▸ OBJECTIVES
A. What evidence does the manufacturing overview give for calling manufacturing the backbone of the North Carolina economy?
B. Answer these questions from the manufacturing overview.
(i) In what year did North Carolina's total factory employment peak?
(ii) What share of the state's total economy did manufacturing hold by 2004?
(iii) What was North Carolina's share in 1997, and what was the national proportion?

▸ SUPPLIED PASSAGE
- - - -

Manufacturing
by Alfred W. Stuart
Professor Emeritus of Geography, University of North Carolina at Charlotte, 2006.
Reprinted with permission from The North Carolina Atlas Revisited. Managing editor: Alfred W. Stuart.
See also: Manufacturing (Encyclopedia of North Carolina), Manufacturing Table of Contents; Exports; Furniture; Information Technology; Iron and Steel Industry; Textiles; Tobacco; Cole Manufacturing Company; Coleman Manufacturing Company; Fries Manufacturing and Power Company
Part 1: Overview
Manufacturing has long been the backbone of the North Carolina economy. In 1975, for example, it accounted for over 36 percent of all non-farm jobs in the state. Nationally, by a variety of measures, the state ranks eighth largest in the nation in manufacturing even though its only the eleventh most populous. And it ranks even higher in terms of the proportion of the total population that has a factory job.
The absolute totals for factory employment continued to rise, with some fluctuations, after 1975 before peaking in 1995. Since then they have declined steadily (Figure 1). In terms of its relation to the total economy, the decline has been even sharper. The 1975 share was halved by 2004, to just 15.4 percent of the total. The state tends to have a greater proportion in factory jobs than does the US generally. In 1997 North Carolina’s share was 22.1 percent, compared with the national proportion of 15.4 percent.

- - - -

▸ EXTRACTED DATA
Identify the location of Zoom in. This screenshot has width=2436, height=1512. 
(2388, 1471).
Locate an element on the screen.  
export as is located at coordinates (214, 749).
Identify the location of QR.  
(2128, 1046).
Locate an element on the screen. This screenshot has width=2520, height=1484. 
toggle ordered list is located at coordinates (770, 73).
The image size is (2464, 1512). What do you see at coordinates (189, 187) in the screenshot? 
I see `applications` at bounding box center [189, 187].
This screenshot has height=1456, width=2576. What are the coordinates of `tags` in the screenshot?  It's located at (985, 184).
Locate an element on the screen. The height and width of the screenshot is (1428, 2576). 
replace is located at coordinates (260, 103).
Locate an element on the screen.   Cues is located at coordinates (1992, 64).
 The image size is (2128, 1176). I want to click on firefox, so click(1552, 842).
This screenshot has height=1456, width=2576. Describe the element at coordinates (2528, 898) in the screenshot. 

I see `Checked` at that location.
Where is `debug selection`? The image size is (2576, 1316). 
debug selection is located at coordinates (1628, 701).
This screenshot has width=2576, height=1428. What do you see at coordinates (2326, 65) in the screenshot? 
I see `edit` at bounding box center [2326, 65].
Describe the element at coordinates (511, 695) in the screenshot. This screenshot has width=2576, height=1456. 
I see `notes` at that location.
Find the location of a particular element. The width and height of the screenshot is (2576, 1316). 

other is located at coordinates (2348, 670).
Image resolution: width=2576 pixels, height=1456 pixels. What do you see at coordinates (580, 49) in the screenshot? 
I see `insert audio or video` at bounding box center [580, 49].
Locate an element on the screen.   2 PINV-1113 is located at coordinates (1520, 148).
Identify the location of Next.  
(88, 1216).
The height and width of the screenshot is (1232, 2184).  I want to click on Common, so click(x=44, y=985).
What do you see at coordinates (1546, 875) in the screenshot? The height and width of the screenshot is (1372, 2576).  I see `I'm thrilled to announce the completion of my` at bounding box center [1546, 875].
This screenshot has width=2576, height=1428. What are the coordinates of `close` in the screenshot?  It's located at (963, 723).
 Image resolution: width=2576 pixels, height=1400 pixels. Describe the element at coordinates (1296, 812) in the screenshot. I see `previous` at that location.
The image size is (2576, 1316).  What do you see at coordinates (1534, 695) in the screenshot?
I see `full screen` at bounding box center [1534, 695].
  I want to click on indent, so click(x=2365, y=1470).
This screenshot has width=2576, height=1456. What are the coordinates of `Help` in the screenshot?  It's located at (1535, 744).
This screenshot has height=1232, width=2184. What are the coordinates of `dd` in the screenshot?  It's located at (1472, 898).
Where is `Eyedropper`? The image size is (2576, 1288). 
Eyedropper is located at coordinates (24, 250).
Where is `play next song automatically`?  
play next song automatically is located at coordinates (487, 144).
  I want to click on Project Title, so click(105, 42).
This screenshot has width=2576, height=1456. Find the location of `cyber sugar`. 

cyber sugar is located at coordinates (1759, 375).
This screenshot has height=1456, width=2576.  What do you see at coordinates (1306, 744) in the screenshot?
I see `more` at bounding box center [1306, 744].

- - - -

▸ PROBLEM SOLUTIONS
A. In 1975, manufacturing accounted for over 36 percent of all non-farm jobs in North Carolina. The state ranks eighth largest in the nation in manufacturing even though it is only the eleventh most populous. It ranks even higher in the proportion of its total population that has a factory job.

B.
(i) 1995
(ii) 15.4 percent
(iii) North Carolina's share was 22.1 percent, and the national proportion was 15.4 percent.